A St. Paul woman who pleaded guilty to sex trafficking is the final defendant in a large ring that victimized more than 100 young women across 14 states, Ramsey County prosecutors said Friday.
Suwuan D. Cross, 20, was the fifth defendant to be sentenced in the ring. She received more than nine years in prison after pleading guilty Thursday to trafficking a woman and two girls.
Other defendants in the ring who pleaded guilty to sex trafficking are Thomas W. Evans, 26; Yolanda K. Foster, 28; Doris M. Keller, 39; and Ishmael J. Williams, 20.
The five were convicted as co-conspirators in the trafficking ring and received sentences totaling close to 50 years in prison.
“These defendants caused immeasurable harm to our community through their scheme to control and abuse vulnerable victims for their own financial gain,” Assistant St. Paul Police Chief Bill Martinez said in a statement.
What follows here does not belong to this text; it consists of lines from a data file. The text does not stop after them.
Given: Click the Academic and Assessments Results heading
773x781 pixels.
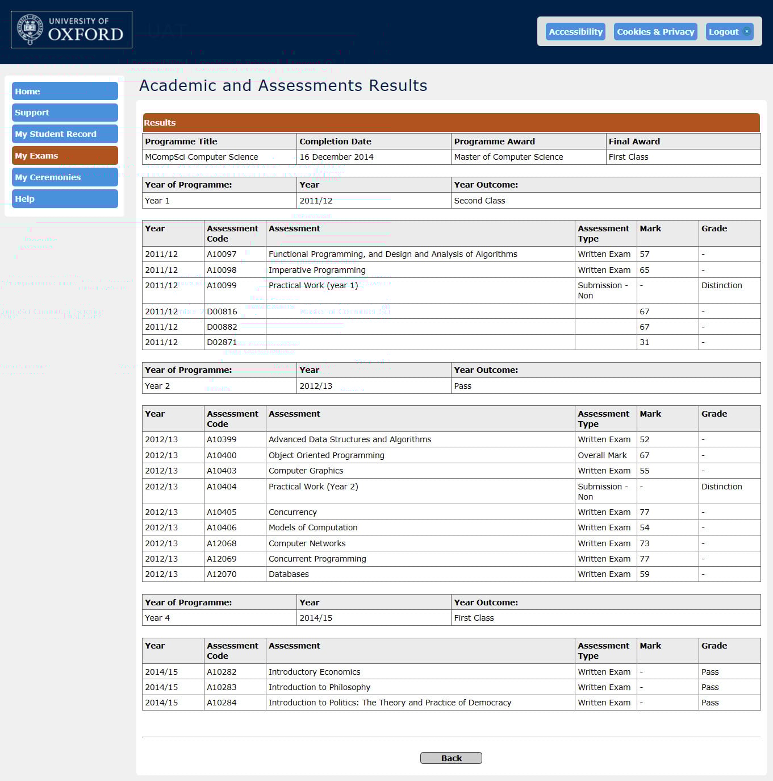Looking at the screenshot, I should point(283,85).
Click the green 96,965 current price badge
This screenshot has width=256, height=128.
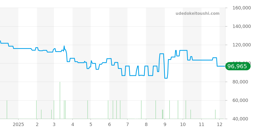click(238, 67)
According to criminal complaints, St. Paul police encountered the suspects while executing a rescue to help a 17-year-old girl listed on Backpage.com as “Ms. Juicy.”
Police searched the home where the girl was found and discovered numerous cellphones and prepaid debit cards that had been used to purchase ads for trafficked girls and women in several states, including Wisconsin, Minnesota, Ohio, Kentucky, Illinois and Georgia. Many of the ads were posted with an e-mail address belonging to Evans.
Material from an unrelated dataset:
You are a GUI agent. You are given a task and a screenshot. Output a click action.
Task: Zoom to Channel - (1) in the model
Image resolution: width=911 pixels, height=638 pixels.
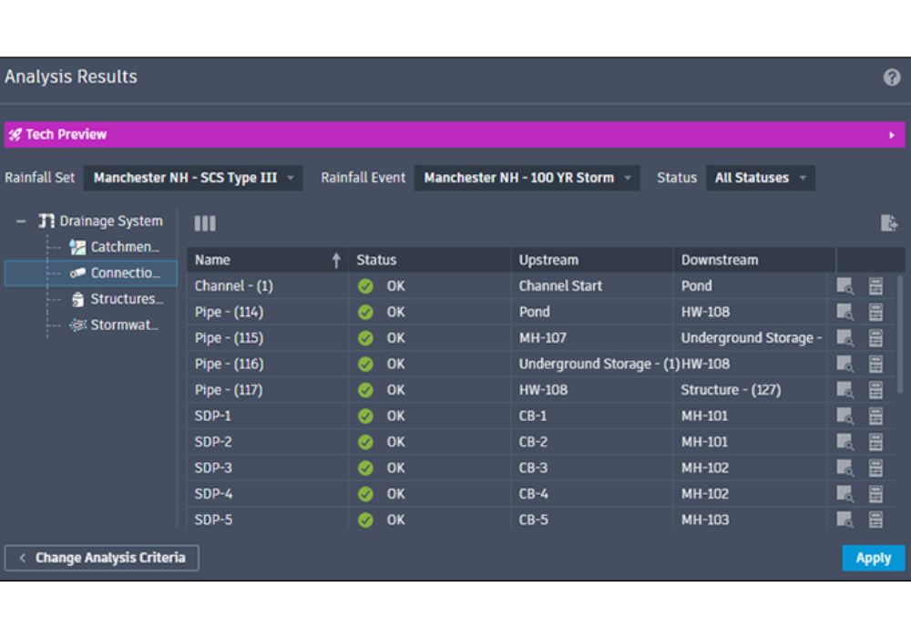[x=845, y=286]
Evans and Williams managed specific victims, worked together to post ads for sex, provided “protection” and transportation for johns, and shared gift cards and profits from the ring.
Keller, Foster and Cross solicited the victims, rented rooms, provided transportation, and posted and paid for sex ads. The three also received profits.
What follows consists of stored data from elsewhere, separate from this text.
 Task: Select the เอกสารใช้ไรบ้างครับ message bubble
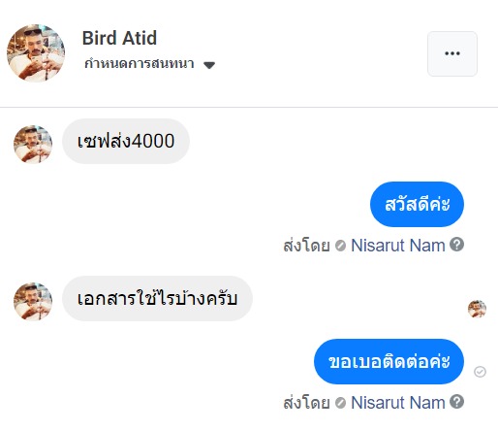click(157, 298)
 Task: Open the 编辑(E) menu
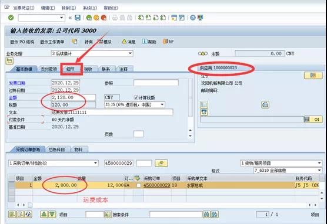tap(48, 8)
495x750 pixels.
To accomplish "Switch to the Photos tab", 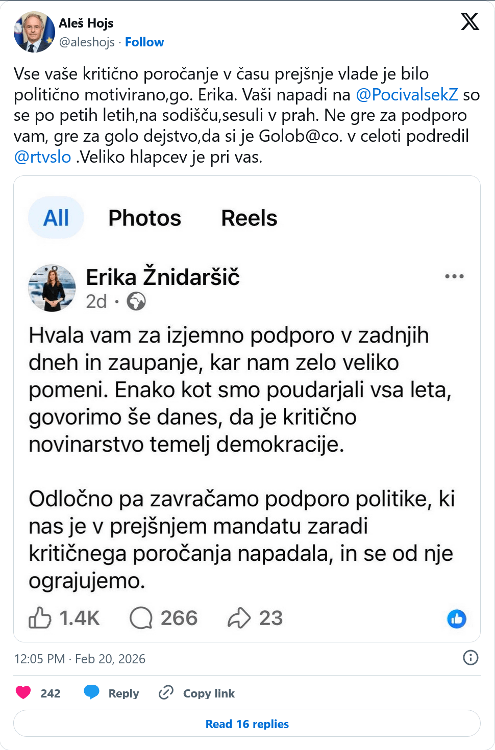I will pos(144,218).
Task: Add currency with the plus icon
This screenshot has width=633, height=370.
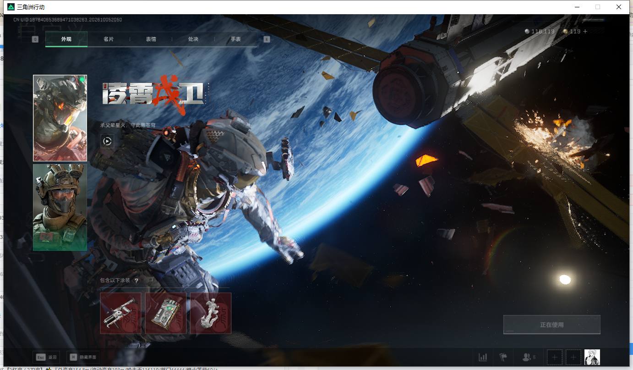Action: [x=585, y=32]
One victim told authorities that Evans trafficked her for a month. She met with about seven johns a day, making about $400 to $500 daily that went to Evans.
The complaints list six victims in the ring — girls and women who were between the ages of 16 and 24.
Authorities have said that the ring was large and sophisticated, and likely had more victims than those listed in the charges.
“The successful prosecution of this trafficking ring draws an important line in the sand that we will not tolerate this behavior in our community,” Ramsey County Attorney John Choi said in a statement.